Der Klimawandel zeigt erste Auswirkungen auf die Bekleidung im Arbeitsalltag. Den Angestellten des italienischen Erdölkonzerns Eni wurde es diesen Sommer erlaubt auf die Krawatte und den Anzug zu verzichten. Außerdem soll die Leistung der Klimaanlagen heruntergefahren werden. Dieser Entschluss wurde nach einem internen Referendum gefasst in dem sich die absolute Mehrheit der Angestellten gegen Anzug und Krawatte entschieden hat.
Fast zweistellige Einsparungen
Laut Expertenschätzungen können durch eine Lockerung der Bekleidungsordnung, Einsparungen von mindestens 9 % möglich sein, berichtet die römische Tageszeitung „La Repubblica“. Mit dem Slogan „Eni nimmt die Krawatte ab“ will der Erdölkonzern die Italiener auf eine Gewohnheitsänderung aufmerksam machen, die zur Stromeinsparung beitragen soll.
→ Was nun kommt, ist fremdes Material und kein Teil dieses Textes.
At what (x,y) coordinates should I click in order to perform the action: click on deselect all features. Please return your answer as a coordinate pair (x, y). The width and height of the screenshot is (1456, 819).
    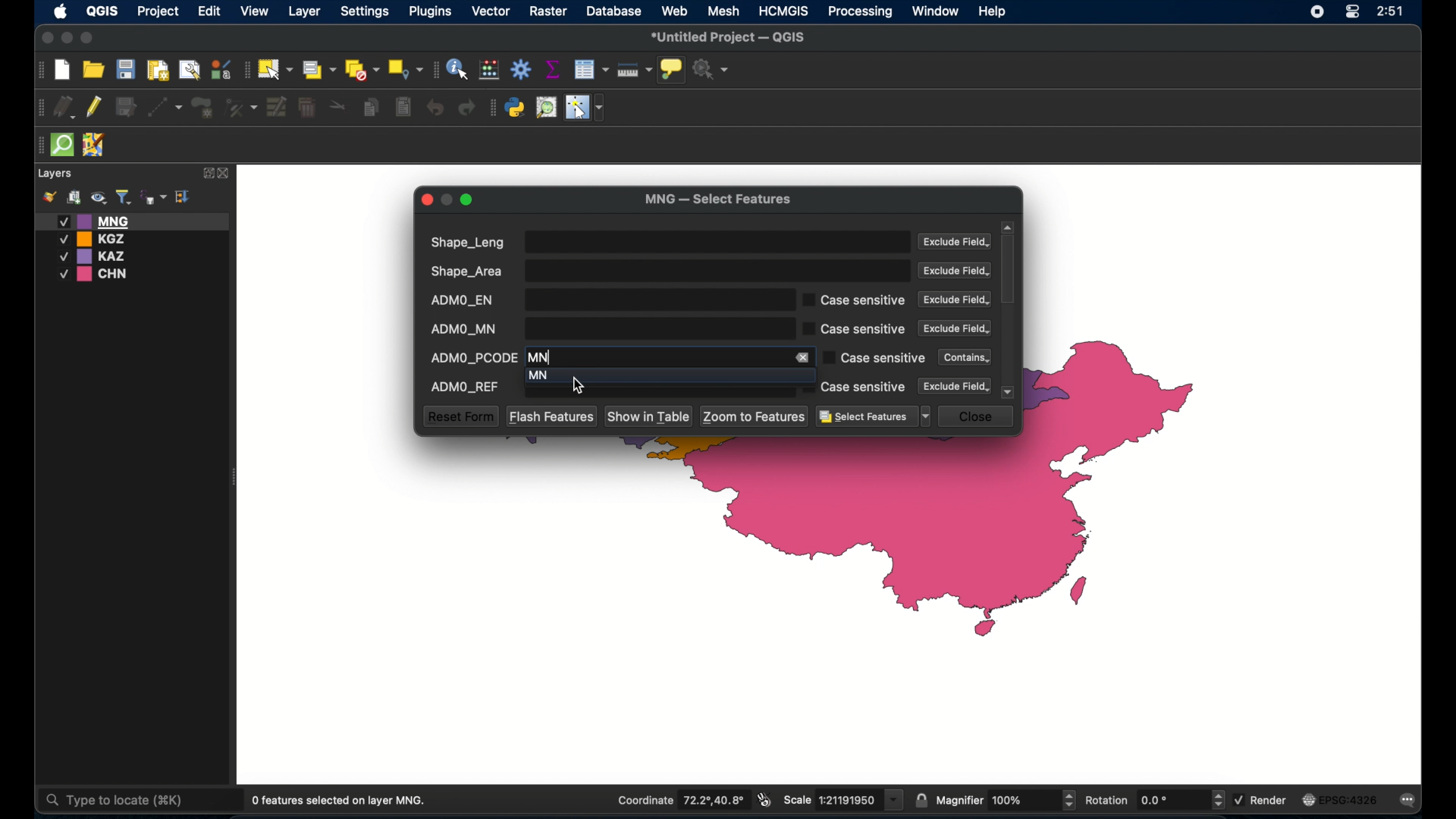
    Looking at the image, I should click on (362, 70).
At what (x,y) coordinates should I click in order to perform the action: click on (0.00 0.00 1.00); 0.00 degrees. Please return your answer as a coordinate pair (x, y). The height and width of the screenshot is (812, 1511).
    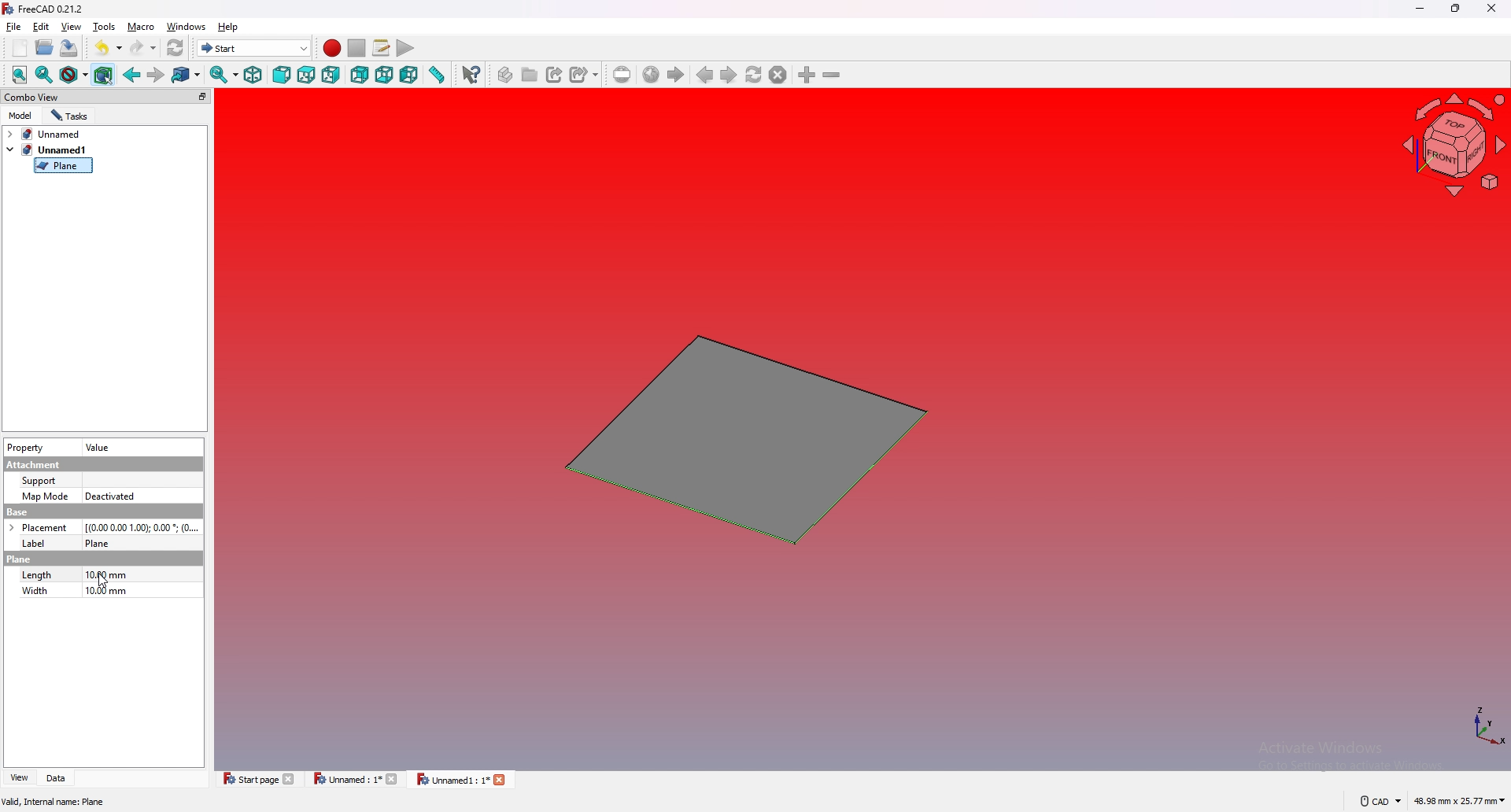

Ein Trend. Auch international
Nicht nur in Italien wird dieser Trend zum Energie sparen verfolgt. Auch Energiekonzern „Acciona“ in Spanien hatte seine Angestellten dazu aufgerufen, sich bei hohen Temperaturen leichter zu bekleiden um so die Temperatur in den Räumen um zwei Grad anheben zu können. Und auch Chinas Führung ging in den letzten Tagen als gutes Beispiel voran und legte Krawatte und Anzug ab. Hu Jintao hielt ein Rede nur im Hemd und erschien mit hochgekrempelten Ärmeln zur Arbeit. Mit solchen symbolischen Aktionen soll die Bevölkerung zum Stromsparen animiert werden.